Document:
What is Lake Mixing?
Lake mixing also referred to as turnover, occurs when the thermal stratification of a lake breaks down and the water column mixes due to density or wind-driven processes.
Thermal Stratification
Before discussing lake mixing, we need to go over thermal stratification. Thermal stratification occurs when a lake has different layers, or strata, of water with different temperatures. Thermal stratification occurs because of the unique properties of water. Unlike most other substances, water is most dense as a liquid at 4°C. When energy from the sun hits the water in our lakes, it is rapidly absorbed at the surface. As the water at the surface warms above 4°C, it will begin to float on the cooler water below. This process creates a positive feedback loop, whereby warm water at the surface floats above the cool water below, the surface water warms as it absorbs energy from the sun, becomes even less dense than the cool water below, and we end up with distinct layers of water in our lakes.
We refer to these layers as the epilimnion, metalimnion, and hypolimnion.
Epilimnion: The warm upper layer of the lake that is uniform in temperature. The epilimnion is the warm layer we enjoy swimming in during the summer.
Metalimnion: The layer below the metalimnion where temperatures rapidly cool down. The metalimnion shouldn't be confused with the thermocline, the specific depth where temperature changes the fastest.
Hypolimnion: The cold bottom layer of the lake that is uniform in temperature.
A cross-section diagram of a thermally stratified lake indicating the location of the stratified layers and thermocline.
Once a lake or pond is stratified, mixing the entire lake is difficult. The difference in density between the warm and cool layers resists being mixed, just as oil and water resist mixing due to differences in density. A windy day usually won't cause a thermally stratified lake to mix completely.
If a lake or pond is too deep for the sun's energy to reach the bottom, there is a good chance it will thermally stratify during the summer. Shallow lakes tend not to stratify because enough energy from the sun can penetrate the entire water column to warm the whole lake or pond.
Spring and Fall Mixing
When lakes stratify in the summer, they tend to go through periods of mixing in the spring and fall. Just as the unique properties of water lead to the thermal stratification of our lakes in the summer, these properties also contribute to mixing in the spring and fall.
Spring Mixing
In the spring, just as ice goes out on our lakes, the surface temperature will be at 0°C, and the bottom will be near 4°C. As the surface water warms from 0°C to 4°C, it becomes denser and settles through the water beneath it. Strong winds can help further this mixing process. The settling or sinking water from the surface brings oxygen-rich surface waters down to the lake's depths.

Brief: Name every layer of a thermally stratified lake that the lake mixing text identifies.

[Page and screen pointing data]

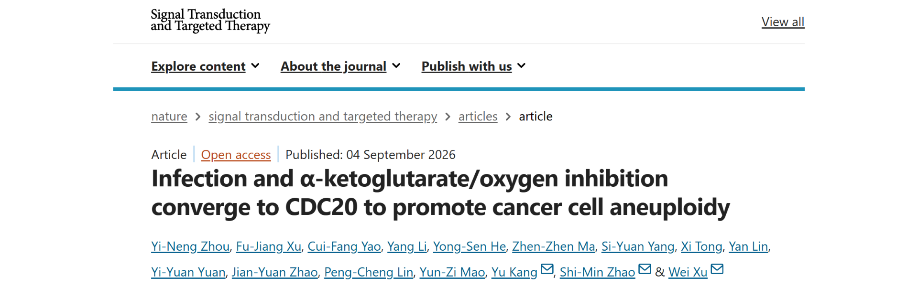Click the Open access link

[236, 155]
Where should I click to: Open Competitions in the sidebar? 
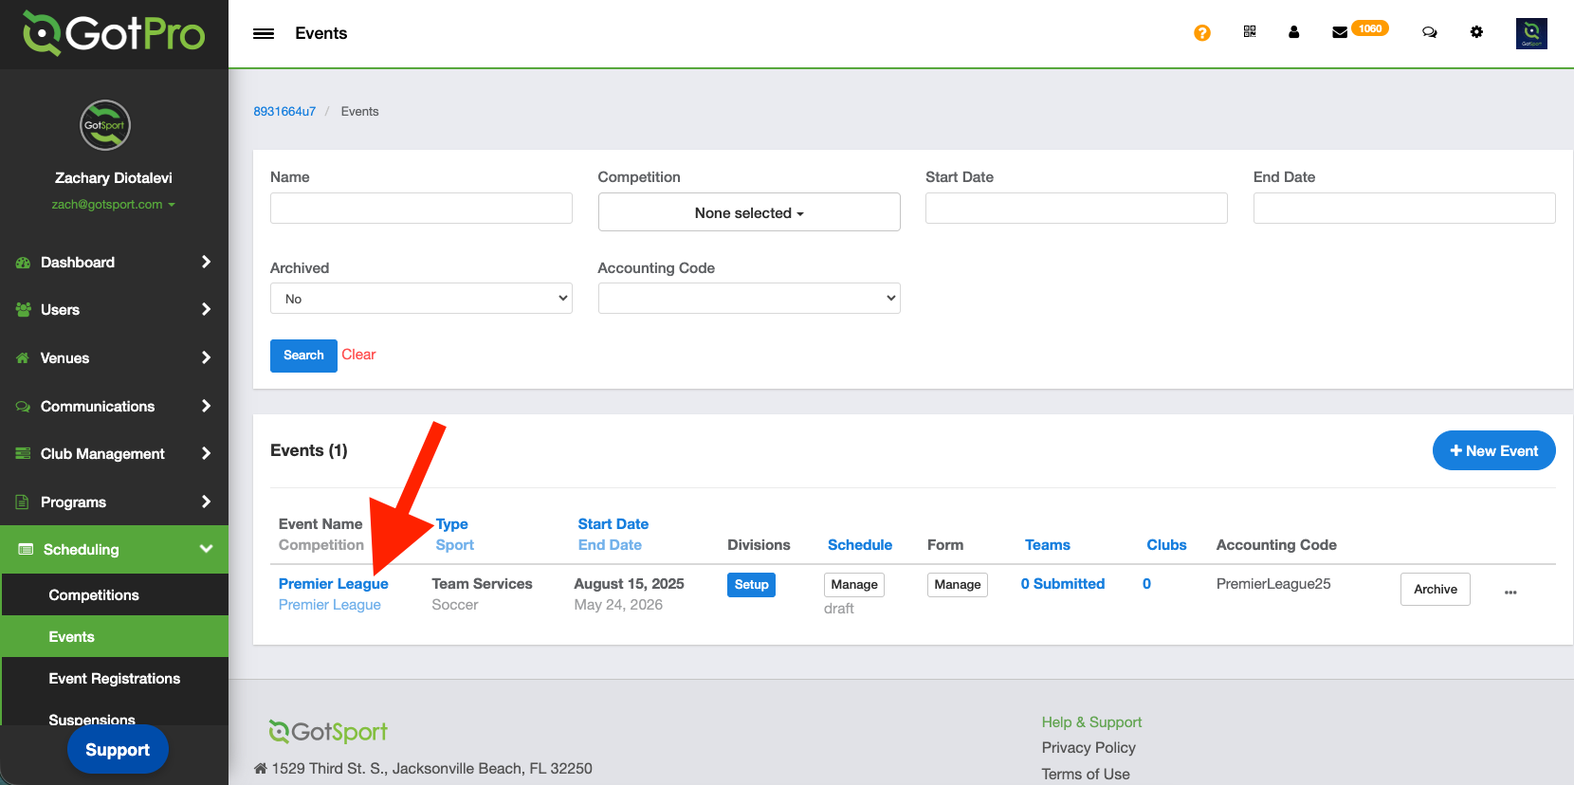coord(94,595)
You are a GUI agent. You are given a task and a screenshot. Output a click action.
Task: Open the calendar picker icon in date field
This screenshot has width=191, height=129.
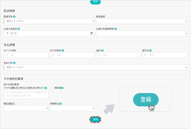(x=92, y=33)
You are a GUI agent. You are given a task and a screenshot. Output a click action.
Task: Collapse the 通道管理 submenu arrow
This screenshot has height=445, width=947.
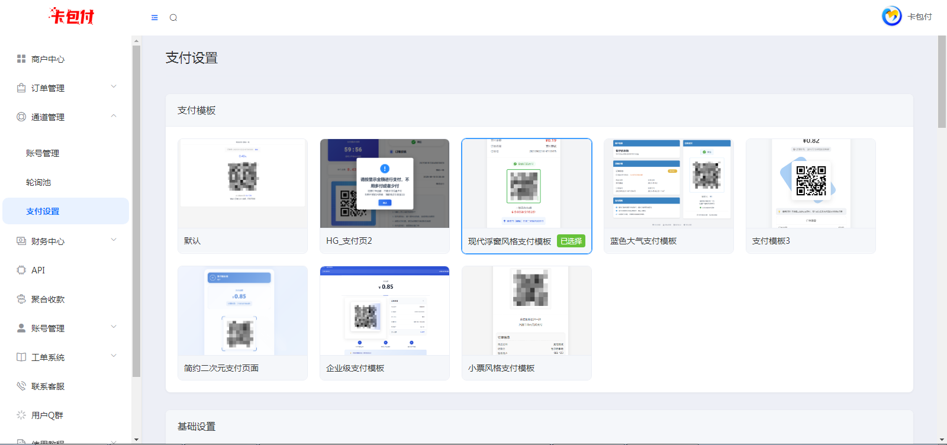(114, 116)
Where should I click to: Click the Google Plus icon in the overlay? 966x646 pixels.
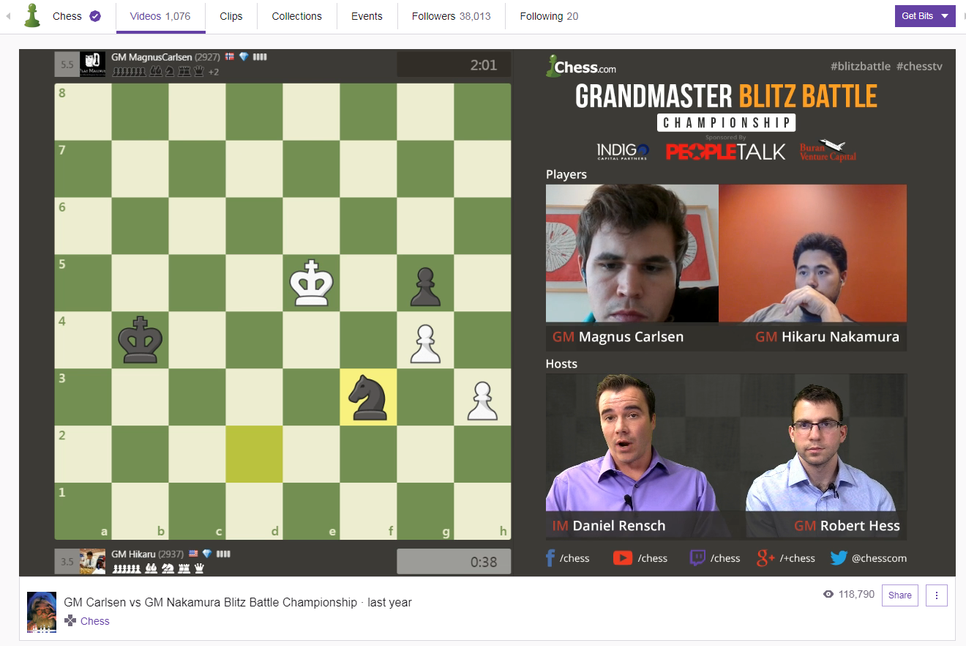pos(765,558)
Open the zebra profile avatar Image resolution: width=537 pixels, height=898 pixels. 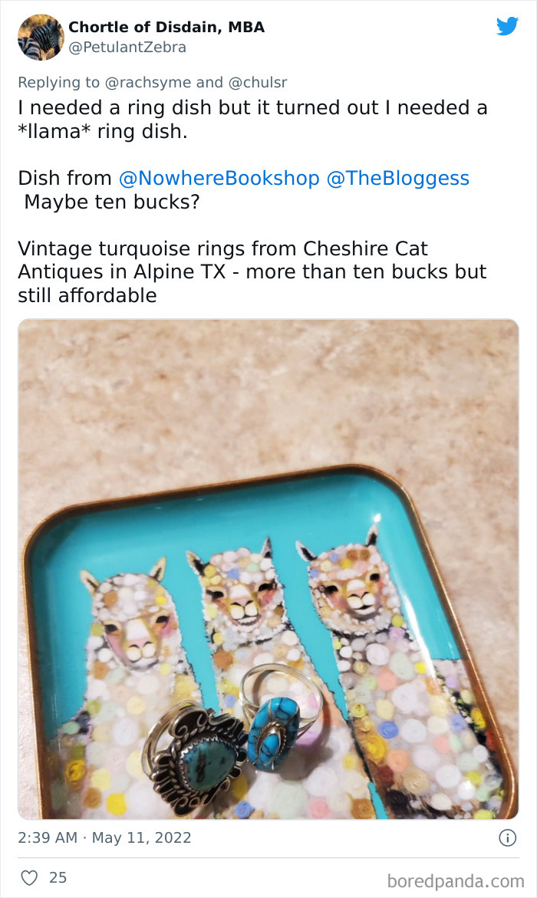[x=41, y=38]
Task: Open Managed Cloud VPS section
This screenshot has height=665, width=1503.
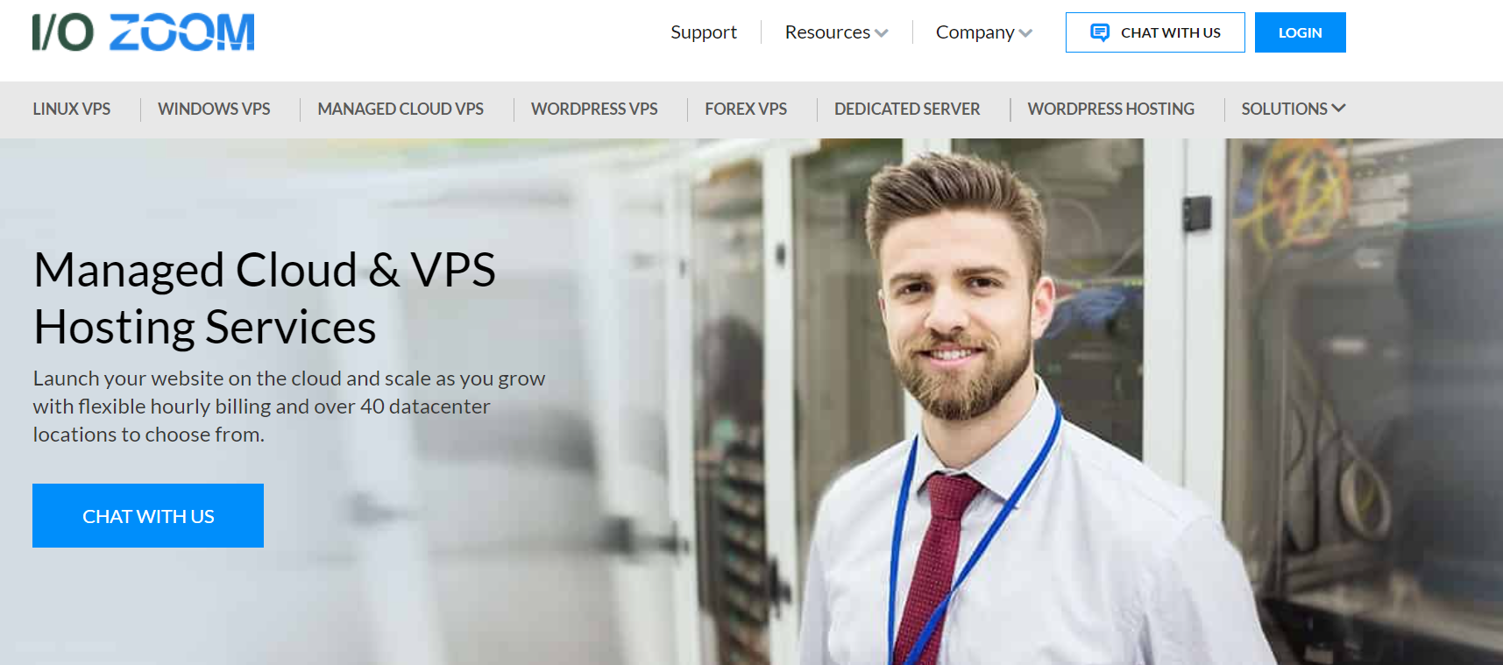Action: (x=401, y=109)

Solution to the problem: Epilimnion, metalimnion, hypolimnion